• **WHAT YOU HAVE TO DO**
Return each record shown beneath, word for word.

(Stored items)
• • • • • • •

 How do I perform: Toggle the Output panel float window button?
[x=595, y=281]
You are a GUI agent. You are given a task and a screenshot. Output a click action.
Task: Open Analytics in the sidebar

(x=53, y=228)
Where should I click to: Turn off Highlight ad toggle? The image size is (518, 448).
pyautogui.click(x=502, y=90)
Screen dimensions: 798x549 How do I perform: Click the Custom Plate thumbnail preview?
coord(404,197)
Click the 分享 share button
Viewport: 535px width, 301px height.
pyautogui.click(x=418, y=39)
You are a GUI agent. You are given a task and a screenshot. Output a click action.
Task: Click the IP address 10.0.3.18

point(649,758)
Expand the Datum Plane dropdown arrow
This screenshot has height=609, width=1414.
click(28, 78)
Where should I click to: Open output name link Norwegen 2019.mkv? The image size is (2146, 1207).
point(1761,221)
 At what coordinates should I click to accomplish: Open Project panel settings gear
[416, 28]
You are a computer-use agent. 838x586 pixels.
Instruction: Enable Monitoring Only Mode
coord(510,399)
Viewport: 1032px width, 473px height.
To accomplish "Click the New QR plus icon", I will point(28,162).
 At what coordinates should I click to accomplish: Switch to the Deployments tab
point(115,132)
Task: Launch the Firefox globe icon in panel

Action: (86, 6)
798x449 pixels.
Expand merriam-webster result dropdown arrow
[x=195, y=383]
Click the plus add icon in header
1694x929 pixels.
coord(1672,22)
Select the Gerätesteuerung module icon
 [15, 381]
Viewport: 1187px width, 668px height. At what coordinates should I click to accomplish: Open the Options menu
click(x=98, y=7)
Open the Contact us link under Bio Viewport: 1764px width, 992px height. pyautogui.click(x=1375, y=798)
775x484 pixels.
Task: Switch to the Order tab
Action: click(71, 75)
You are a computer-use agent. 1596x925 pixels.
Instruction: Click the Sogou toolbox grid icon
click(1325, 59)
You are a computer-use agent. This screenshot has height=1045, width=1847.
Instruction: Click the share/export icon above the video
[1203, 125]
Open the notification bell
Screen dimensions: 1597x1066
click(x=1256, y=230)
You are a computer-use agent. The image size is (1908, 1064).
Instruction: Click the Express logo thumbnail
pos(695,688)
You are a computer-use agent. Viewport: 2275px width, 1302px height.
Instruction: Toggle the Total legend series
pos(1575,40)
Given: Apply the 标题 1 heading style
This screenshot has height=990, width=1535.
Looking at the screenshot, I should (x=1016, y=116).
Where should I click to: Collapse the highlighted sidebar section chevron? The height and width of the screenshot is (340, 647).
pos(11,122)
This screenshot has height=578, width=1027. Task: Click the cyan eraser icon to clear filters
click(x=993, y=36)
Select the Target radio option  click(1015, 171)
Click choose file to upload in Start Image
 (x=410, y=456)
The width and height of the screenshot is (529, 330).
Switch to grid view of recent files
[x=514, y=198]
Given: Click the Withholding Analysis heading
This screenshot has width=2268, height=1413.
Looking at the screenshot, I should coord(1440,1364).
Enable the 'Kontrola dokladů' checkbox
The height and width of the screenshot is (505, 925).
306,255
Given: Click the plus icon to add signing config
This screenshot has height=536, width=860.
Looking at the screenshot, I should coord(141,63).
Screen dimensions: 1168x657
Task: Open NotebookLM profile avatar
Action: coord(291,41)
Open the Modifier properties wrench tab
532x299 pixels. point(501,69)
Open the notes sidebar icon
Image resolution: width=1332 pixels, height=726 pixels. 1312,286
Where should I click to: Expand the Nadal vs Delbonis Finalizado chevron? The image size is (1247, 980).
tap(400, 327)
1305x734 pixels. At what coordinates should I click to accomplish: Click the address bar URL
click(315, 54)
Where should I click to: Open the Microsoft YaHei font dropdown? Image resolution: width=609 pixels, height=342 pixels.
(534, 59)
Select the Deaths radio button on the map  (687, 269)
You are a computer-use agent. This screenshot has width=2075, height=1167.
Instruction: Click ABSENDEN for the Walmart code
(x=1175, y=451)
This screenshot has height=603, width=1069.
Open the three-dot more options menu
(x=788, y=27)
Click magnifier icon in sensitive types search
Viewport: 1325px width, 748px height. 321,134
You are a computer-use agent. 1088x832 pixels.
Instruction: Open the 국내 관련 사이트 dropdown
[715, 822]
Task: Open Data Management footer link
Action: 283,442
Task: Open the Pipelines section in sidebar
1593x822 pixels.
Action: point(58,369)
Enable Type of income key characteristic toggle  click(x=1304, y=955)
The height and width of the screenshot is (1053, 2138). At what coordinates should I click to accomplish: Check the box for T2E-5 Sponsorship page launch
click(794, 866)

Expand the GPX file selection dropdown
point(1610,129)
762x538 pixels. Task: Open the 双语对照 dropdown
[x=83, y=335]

• • • • • • •

• **TASK ANSWER**
 How do I perform: Toggle the Output panel float window button?
[x=595, y=281]
You are a GUI agent. You are given a task and a screenshot. Output a click action.
Task: Open Analytics in the sidebar

(x=53, y=228)
Where should I click to: Turn off Highlight ad toggle? The image size is (518, 448).
pyautogui.click(x=502, y=90)
Screen dimensions: 798x549 How do I perform: Click the Custom Plate thumbnail preview?
coord(404,197)
Click the 分享 share button
Viewport: 535px width, 301px height.
pyautogui.click(x=418, y=39)
You are a GUI agent. You are given a task and a screenshot. Output a click action.
Task: Click the IP address 10.0.3.18

point(649,758)
Expand the Datum Plane dropdown arrow
This screenshot has height=609, width=1414.
click(28, 78)
Where should I click to: Open output name link Norwegen 2019.mkv? The image size is (2146, 1207).
point(1761,221)
 At what coordinates should I click to accomplish: Open Project panel settings gear
[416, 28]
You are a computer-use agent. 838x586 pixels.
Instruction: Enable Monitoring Only Mode
coord(510,399)
Viewport: 1032px width, 473px height.
To accomplish "Click the New QR plus icon", I will point(28,162).
 At what coordinates should I click to accomplish: Switch to the Deployments tab
point(115,132)
Task: Launch the Firefox globe icon in panel

Action: (86, 6)
798x449 pixels.
Expand merriam-webster result dropdown arrow
[x=195, y=383]
Click the plus add icon in header
1694x929 pixels.
coord(1672,22)
Select the Gerätesteuerung module icon
 [15, 381]
Viewport: 1187px width, 668px height. At what coordinates should I click to accomplish: Open the Options menu
click(x=98, y=7)
Open the Contact us link under Bio Viewport: 1764px width, 992px height. pyautogui.click(x=1375, y=798)
775x484 pixels.
Task: Switch to the Order tab
Action: click(71, 75)
You are a computer-use agent. 1596x925 pixels.
Instruction: Click the Sogou toolbox grid icon
click(1325, 59)
You are a computer-use agent. This screenshot has height=1045, width=1847.
Instruction: Click the share/export icon above the video
[1203, 125]
Open the notification bell
Screen dimensions: 1597x1066
click(x=1256, y=230)
You are a computer-use agent. The image size is (1908, 1064).
Instruction: Click the Express logo thumbnail
pos(695,688)
You are a computer-use agent. Viewport: 2275px width, 1302px height.
Instruction: Toggle the Total legend series
pos(1575,40)
Given: Apply the 标题 1 heading style
This screenshot has height=990, width=1535.
Looking at the screenshot, I should (x=1016, y=116).
Where should I click to: Collapse the highlighted sidebar section chevron? The height and width of the screenshot is (340, 647).
pos(11,122)
This screenshot has height=578, width=1027. Task: Click the cyan eraser icon to clear filters
click(x=993, y=36)
Select the Target radio option  click(1015, 171)
Click choose file to upload in Start Image
 (x=410, y=456)
The width and height of the screenshot is (529, 330).
Switch to grid view of recent files
[x=514, y=198]
Given: Click the Withholding Analysis heading
This screenshot has width=2268, height=1413.
Looking at the screenshot, I should coord(1440,1364).
Enable the 'Kontrola dokladů' checkbox
The height and width of the screenshot is (505, 925).
306,255
Given: Click the plus icon to add signing config
This screenshot has height=536, width=860.
Looking at the screenshot, I should coord(141,63).
Screen dimensions: 1168x657
Task: Open NotebookLM profile avatar
Action: coord(291,41)
Open the Modifier properties wrench tab
532x299 pixels. point(501,69)
Open the notes sidebar icon
Image resolution: width=1332 pixels, height=726 pixels. 1312,286
Where should I click to: Expand the Nadal vs Delbonis Finalizado chevron? The image size is (1247, 980).
tap(400, 327)
1305x734 pixels. At what coordinates should I click to accomplish: Click the address bar URL
click(315, 54)
Where should I click to: Open the Microsoft YaHei font dropdown? Image resolution: width=609 pixels, height=342 pixels.
(534, 59)
Select the Deaths radio button on the map  (687, 269)
You are a computer-use agent. This screenshot has width=2075, height=1167.
Instruction: Click ABSENDEN for the Walmart code
(x=1175, y=451)
This screenshot has height=603, width=1069.
Open the three-dot more options menu
(x=788, y=27)
Click magnifier icon in sensitive types search
Viewport: 1325px width, 748px height. 321,134
You are a computer-use agent. 1088x832 pixels.
Instruction: Open the 국내 관련 사이트 dropdown
[715, 822]
Task: Open Data Management footer link
Action: 283,442
Task: Open the Pipelines section in sidebar
1593x822 pixels.
Action: point(58,369)
Enable Type of income key characteristic toggle  click(x=1304, y=955)
The height and width of the screenshot is (1053, 2138). At what coordinates should I click to accomplish: Check the box for T2E-5 Sponsorship page launch
click(794, 866)

Expand the GPX file selection dropdown
point(1610,129)
762x538 pixels. Task: Open the 双语对照 dropdown
[x=83, y=335]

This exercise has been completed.